**Task:** From the records that follow, return exactly the lines beginning at the one that contains "The width and" and ending at the one that contains "Given: Delete the", pictures left out.

**Extracted records:**

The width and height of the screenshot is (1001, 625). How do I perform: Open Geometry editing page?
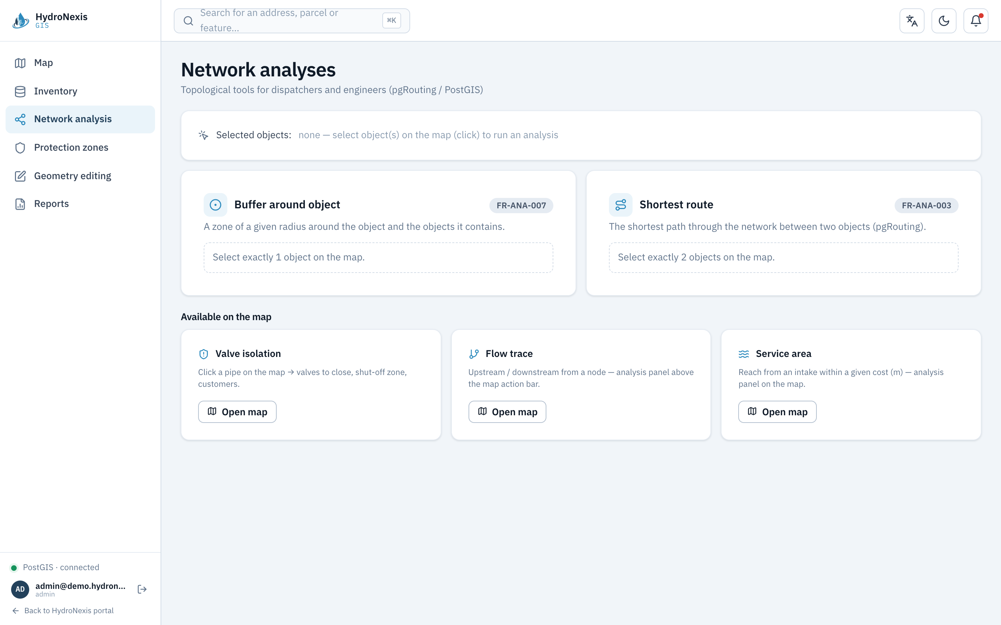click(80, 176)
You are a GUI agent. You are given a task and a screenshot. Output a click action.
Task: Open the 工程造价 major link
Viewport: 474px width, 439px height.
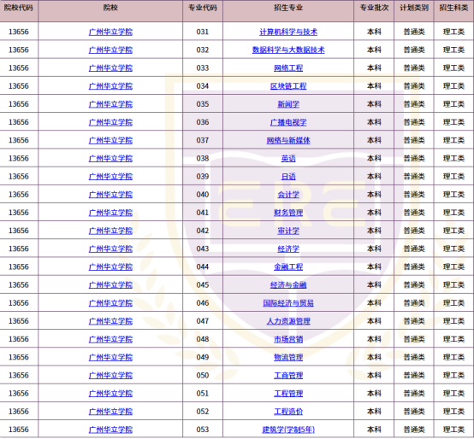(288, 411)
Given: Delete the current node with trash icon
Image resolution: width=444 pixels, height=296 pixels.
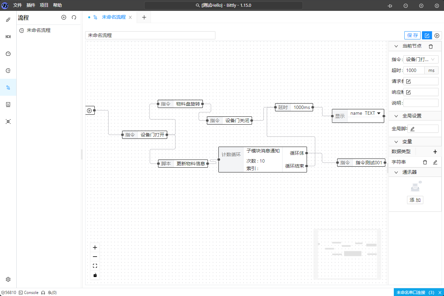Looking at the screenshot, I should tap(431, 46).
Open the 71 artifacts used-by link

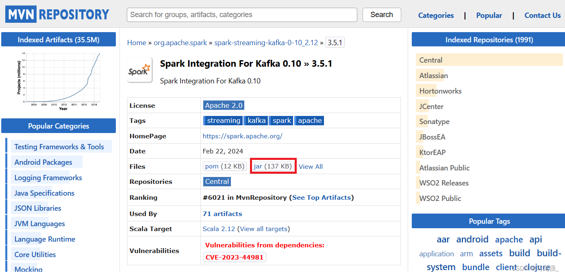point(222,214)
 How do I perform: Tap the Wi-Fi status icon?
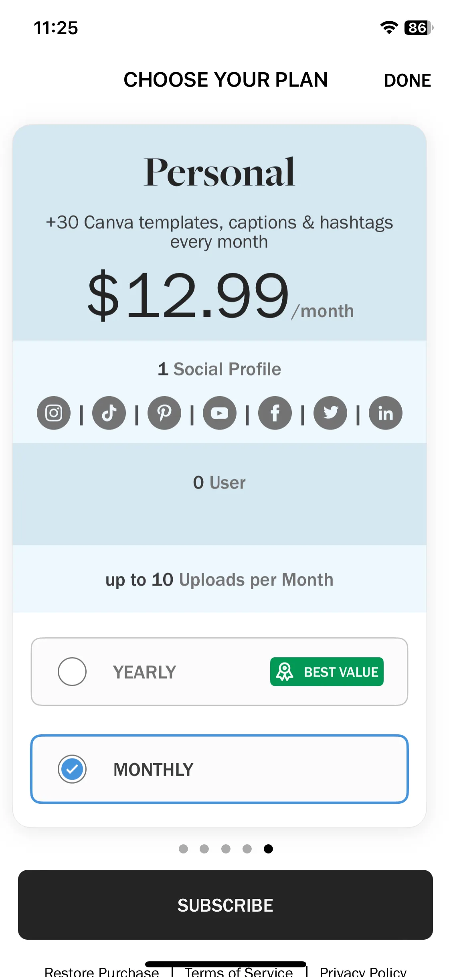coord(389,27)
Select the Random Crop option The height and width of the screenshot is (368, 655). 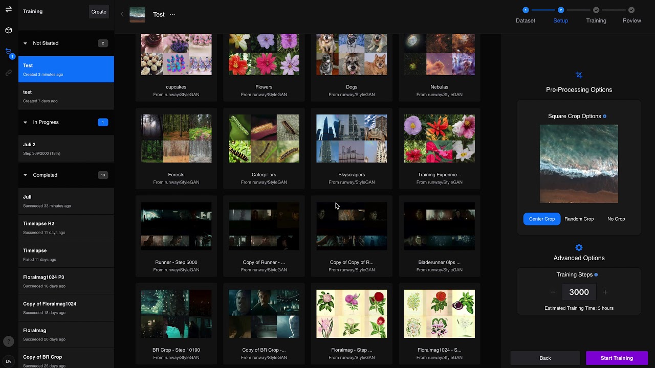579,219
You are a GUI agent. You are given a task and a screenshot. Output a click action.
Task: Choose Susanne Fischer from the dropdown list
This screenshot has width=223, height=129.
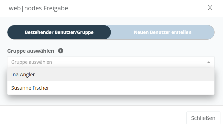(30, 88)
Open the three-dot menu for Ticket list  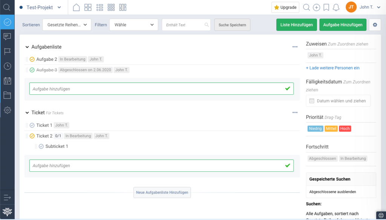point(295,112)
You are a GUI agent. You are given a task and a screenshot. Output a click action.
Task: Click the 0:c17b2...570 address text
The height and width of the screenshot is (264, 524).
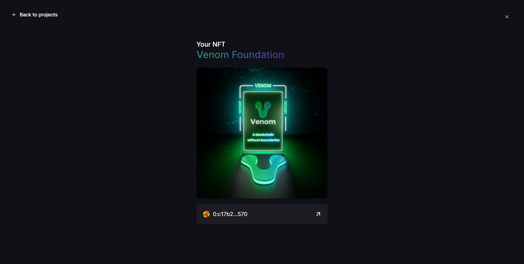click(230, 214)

...

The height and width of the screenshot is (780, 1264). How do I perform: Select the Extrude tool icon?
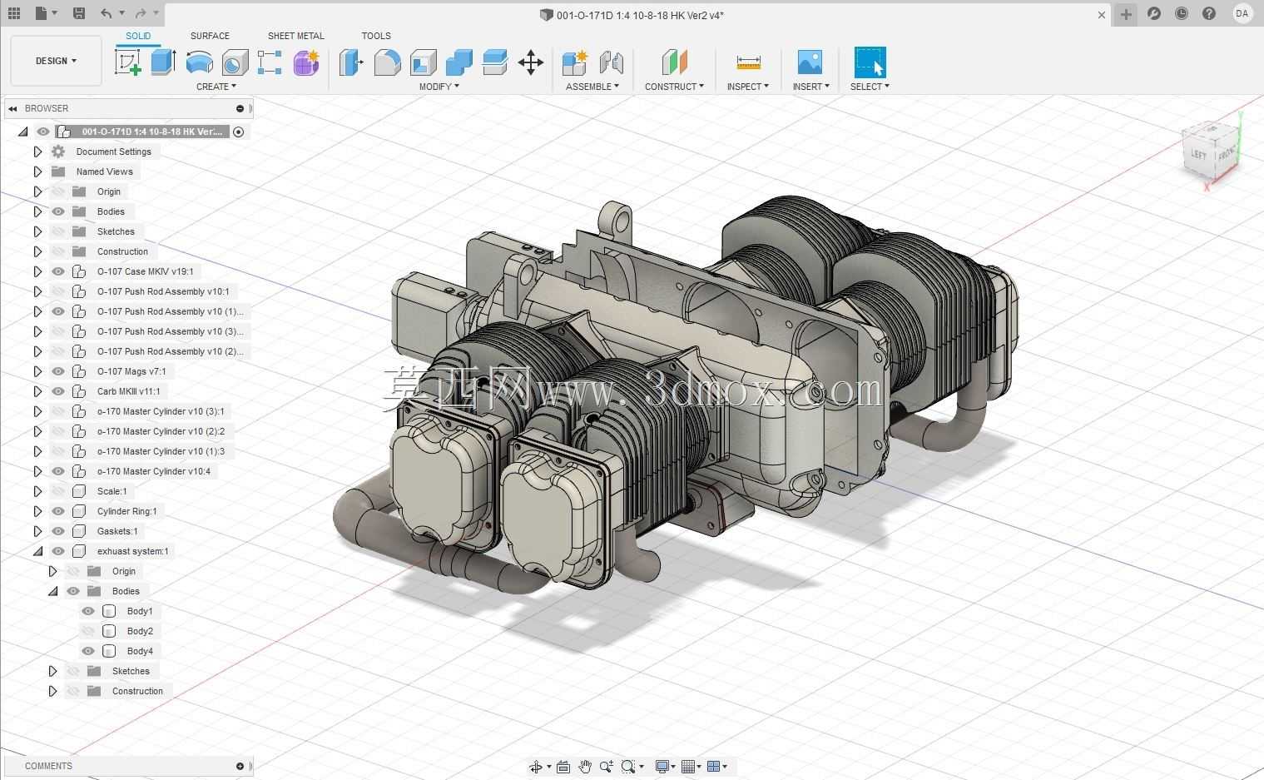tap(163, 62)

**Reply to the exercise:**
The width and height of the screenshot is (1001, 625). How do I perform: Open Geometry editing page?
click(80, 176)
You are a GUI agent. You are given a task and a screenshot. Output a click action.
Task: Open the 工程造价 major link
Viewport: 474px width, 439px height.
(288, 411)
Given: Delete the current node with trash icon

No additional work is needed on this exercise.